1. The public join late
After years of build-up, the nation were getting fatigued even before the Flame had been lit. But, as soon as the Torch began it’s merry way around the UK, Olympic passions were ignited.
2. Opening Ceremony
Danny Boyle created an intriguing and provoking show, celebrating the very best of British. Suddenly, a slow-burning flame turned into a fireball and the Games were well and truly alight.
3. Sport steals the show
Team GB started at a canter before ripping in to full throttle, and boy have they delivered. The last two weeks have created legends, as well as inaugurating a new generation of stars who will inspire the future of British sport. It’s the future that will be the key legacy discussion point after the Games and this is the open door for brands to step through. Many will try and only a few will prevail.
4. Brands build experiences
A lot has been documented about brands and their involvement in the Games. It’s clear the Games wouldn’t happen without partners’ support and the best brands have created some incredible touchpoints that have genuinely improved the experience, both in venues and across the UK. Look at the Live experiences, such as BA’s Park Live in the Olympic Park, BT’s London Live on Hyde Park and the live sites in major cities around the UK, being great examples. At a more intimate level, take a look at the mini MINIs, retrieving javelins, hammers and discuses in the Olympic Stadium, and just ask around for the number of people that want one. Brands play a huge role in the delivery of the games: financially, operationally and by adding creativity and experiences that help make the entire Olympic Movement in some way ‘better’.

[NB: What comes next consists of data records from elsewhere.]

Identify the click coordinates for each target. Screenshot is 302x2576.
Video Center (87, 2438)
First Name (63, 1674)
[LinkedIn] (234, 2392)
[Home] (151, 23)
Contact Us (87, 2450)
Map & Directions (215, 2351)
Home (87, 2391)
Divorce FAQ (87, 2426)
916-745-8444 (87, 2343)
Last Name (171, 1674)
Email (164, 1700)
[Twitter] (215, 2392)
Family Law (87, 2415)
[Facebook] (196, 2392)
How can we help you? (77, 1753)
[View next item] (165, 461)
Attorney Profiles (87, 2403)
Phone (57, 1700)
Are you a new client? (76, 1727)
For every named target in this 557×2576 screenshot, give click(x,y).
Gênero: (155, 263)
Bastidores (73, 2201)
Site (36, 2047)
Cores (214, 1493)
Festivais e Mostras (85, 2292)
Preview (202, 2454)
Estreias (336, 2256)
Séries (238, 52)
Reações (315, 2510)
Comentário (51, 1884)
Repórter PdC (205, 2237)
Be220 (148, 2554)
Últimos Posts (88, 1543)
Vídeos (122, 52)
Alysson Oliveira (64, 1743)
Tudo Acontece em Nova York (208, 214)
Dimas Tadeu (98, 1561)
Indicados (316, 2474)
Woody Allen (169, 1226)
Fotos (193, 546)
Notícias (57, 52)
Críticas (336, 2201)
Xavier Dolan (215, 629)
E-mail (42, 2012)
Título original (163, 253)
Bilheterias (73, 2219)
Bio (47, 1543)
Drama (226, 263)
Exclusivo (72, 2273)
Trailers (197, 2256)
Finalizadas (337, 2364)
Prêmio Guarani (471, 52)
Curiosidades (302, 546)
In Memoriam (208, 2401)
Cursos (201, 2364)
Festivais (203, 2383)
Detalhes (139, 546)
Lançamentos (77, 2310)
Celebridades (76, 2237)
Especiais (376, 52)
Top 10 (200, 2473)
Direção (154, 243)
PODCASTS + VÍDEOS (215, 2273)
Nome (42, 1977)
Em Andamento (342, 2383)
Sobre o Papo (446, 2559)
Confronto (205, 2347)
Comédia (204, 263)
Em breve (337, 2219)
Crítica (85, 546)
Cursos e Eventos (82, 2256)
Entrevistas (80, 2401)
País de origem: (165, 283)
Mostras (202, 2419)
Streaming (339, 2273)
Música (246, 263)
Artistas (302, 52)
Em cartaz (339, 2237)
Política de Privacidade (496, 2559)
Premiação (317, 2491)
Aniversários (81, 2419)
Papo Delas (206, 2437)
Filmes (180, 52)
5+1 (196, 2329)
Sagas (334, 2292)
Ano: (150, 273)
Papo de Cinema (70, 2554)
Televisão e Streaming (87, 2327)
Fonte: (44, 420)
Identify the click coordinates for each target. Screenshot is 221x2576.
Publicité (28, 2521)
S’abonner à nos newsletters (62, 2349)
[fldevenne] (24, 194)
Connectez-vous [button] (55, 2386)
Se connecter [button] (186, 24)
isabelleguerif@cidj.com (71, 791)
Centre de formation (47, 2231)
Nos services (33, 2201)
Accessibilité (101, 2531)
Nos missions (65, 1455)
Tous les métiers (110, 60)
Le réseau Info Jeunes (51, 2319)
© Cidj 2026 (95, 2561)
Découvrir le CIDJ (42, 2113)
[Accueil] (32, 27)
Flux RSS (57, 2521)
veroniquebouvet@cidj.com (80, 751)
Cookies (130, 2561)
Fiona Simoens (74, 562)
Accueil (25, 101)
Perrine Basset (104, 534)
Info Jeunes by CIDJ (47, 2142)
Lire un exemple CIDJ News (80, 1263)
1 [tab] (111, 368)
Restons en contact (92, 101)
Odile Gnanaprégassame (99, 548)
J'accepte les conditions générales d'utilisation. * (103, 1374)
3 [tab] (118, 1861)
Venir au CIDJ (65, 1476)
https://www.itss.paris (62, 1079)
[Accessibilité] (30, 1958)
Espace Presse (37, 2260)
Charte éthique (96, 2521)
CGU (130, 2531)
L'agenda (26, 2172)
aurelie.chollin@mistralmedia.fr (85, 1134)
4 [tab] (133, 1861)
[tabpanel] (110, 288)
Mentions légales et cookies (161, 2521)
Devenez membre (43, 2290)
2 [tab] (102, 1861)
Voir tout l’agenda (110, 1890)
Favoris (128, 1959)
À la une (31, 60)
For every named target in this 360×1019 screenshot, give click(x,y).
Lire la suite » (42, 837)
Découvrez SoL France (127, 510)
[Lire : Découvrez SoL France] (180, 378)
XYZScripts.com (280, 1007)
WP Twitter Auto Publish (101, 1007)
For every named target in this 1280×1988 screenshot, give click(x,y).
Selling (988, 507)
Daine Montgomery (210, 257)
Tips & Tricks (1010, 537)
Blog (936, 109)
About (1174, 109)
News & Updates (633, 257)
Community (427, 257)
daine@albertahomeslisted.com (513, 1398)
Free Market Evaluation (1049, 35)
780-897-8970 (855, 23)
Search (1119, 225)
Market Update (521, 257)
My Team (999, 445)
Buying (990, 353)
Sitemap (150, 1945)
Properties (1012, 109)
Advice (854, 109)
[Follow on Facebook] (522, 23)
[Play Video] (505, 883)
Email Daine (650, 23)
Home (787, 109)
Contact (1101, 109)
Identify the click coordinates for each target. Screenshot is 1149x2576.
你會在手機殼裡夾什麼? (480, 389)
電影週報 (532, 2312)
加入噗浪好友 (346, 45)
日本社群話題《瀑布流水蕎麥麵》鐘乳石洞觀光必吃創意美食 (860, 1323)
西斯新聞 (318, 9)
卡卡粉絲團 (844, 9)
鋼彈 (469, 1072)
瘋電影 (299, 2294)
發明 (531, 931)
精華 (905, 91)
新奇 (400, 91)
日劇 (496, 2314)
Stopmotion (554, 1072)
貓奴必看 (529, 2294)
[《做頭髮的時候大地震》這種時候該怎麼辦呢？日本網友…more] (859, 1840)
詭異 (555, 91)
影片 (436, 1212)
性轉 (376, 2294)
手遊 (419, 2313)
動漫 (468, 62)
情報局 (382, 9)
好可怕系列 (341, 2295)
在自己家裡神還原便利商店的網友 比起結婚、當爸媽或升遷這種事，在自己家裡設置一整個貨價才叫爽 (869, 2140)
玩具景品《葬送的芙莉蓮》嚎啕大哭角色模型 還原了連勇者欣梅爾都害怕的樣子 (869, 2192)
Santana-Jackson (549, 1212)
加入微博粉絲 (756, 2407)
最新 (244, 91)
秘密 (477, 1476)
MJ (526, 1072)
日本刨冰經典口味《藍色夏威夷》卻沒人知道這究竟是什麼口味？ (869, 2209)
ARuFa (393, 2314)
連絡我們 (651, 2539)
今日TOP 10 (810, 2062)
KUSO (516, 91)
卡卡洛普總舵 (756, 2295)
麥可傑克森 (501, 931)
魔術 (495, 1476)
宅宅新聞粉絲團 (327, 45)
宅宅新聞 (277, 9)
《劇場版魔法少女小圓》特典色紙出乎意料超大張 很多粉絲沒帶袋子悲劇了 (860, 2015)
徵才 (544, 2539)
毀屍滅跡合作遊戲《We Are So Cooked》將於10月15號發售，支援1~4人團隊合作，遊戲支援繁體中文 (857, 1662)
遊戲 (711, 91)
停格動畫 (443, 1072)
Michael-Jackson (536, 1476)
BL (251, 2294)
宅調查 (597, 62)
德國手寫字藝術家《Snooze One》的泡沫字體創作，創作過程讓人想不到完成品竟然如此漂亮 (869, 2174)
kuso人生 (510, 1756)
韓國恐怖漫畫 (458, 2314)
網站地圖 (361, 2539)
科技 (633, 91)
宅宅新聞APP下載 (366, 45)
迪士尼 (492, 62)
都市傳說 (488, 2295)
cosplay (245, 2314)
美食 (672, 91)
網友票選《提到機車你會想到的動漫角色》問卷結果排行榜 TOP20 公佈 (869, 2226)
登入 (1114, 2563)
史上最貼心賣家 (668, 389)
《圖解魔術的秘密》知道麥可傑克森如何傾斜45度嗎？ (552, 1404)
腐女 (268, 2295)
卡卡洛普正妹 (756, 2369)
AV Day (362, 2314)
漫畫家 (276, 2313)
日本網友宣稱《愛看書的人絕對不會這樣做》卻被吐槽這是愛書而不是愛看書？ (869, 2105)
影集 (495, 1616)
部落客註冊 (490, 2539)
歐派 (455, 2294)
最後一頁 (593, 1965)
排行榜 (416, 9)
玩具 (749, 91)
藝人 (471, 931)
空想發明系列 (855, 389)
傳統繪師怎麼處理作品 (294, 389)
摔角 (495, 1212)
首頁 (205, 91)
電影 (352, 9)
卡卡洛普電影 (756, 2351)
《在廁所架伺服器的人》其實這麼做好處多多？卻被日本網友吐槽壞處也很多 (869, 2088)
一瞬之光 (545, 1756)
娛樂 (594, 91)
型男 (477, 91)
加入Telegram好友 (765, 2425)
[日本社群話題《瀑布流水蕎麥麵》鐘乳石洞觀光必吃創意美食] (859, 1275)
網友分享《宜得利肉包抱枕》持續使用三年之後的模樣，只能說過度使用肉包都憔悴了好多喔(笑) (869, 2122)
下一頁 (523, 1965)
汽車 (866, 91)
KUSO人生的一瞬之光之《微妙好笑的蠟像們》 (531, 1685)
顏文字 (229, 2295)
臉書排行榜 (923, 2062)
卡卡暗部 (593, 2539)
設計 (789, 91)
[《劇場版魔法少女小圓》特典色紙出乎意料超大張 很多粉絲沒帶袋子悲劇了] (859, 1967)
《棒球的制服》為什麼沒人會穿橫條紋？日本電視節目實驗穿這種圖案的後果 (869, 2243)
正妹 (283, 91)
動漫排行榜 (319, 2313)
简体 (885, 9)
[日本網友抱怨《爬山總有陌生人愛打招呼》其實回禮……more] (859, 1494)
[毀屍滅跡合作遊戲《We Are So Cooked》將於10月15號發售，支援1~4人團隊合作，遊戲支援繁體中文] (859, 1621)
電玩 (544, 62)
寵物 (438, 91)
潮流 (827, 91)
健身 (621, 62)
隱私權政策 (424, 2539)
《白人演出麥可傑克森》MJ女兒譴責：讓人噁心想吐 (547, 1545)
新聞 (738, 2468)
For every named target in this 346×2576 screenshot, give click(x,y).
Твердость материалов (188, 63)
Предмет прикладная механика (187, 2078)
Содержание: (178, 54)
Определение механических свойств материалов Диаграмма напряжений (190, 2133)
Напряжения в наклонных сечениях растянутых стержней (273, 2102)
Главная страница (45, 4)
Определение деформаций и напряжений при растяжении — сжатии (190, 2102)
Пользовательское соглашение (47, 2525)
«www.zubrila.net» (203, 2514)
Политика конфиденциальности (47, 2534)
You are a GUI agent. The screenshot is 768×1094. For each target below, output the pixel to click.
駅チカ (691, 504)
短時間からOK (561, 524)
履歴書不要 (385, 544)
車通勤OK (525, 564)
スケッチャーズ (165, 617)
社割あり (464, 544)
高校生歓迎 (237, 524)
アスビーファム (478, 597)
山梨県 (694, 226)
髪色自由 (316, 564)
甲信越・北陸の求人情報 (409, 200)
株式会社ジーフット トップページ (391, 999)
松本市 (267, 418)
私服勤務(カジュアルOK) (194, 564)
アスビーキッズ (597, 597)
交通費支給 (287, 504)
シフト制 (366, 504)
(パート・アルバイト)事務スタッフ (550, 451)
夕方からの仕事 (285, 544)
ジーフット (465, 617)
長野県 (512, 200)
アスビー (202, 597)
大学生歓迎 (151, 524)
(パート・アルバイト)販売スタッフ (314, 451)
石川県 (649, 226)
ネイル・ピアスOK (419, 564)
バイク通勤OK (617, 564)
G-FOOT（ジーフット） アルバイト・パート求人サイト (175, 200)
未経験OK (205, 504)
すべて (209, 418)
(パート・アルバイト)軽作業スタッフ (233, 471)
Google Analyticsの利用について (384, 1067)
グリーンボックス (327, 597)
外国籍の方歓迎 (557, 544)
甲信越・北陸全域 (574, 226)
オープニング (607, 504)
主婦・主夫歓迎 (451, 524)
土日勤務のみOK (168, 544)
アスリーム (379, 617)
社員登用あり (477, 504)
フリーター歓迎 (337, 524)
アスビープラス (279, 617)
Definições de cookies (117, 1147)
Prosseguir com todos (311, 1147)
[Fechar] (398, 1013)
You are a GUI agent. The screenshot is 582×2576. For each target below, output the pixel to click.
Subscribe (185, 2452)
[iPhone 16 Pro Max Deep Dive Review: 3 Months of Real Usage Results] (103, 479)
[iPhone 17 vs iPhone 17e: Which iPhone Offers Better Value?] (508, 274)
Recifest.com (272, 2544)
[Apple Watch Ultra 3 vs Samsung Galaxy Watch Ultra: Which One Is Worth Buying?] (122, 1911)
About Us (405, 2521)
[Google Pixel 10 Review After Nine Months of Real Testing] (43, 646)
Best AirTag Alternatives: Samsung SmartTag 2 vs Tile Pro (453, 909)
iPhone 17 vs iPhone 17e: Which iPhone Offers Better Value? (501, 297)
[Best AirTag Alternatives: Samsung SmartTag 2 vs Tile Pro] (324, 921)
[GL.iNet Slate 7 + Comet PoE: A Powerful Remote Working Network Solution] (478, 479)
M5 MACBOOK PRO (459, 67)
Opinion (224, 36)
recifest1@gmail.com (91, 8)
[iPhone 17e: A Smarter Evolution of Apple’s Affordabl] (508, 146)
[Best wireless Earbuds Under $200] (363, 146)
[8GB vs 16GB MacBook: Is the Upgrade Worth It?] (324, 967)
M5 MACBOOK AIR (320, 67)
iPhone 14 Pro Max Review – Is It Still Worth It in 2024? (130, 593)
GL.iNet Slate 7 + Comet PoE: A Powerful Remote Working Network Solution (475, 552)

5. London and the UK can do it
After years of question marks from the media and some members of the public, of course we delivered. Surely it was never in doubt. It’s been a mammoth task no doubt, but the greatest show on Earth just got even greater.
6. We found optimism
The biggest surprise to many is the surge in public pride and positive outlook that has swept the nation. I’ve been on the Tube with people talking, had people going out of the their way to help me and even seen security guards being friendly. Unheard of. The news agenda hasn’t just been dominated by sport, it has been just sport, which is massively refreshing…a small part of me is missing our sarcastic spirit, though.
7. Olympic Houses have been disappointing
Much was hyped about the experiences at the nations’ houses that have popped up all over London. I’ve managed to get to quite a few and despite the odd very good party, I’ve been pretty underwhelmed. The majority have that sterile airport lounge feel about them, with little in the way of culture or excitement. Of course, there is the odd exception, but maybe it’s because London is already blessed with art and culture from all corners of the globe? The Mayor and the GLA have done a fabulous job with different events, including projections and light sequences on many of London’s key landmarks, but I fear not enough people know about them.
Just some early reflections on what has been the best few weeks of my working life and…if Wales hadn’t won a Grand Slam recently, it could have been the best ever at a personal level too.
Enjoy the last few days and make the most of this time.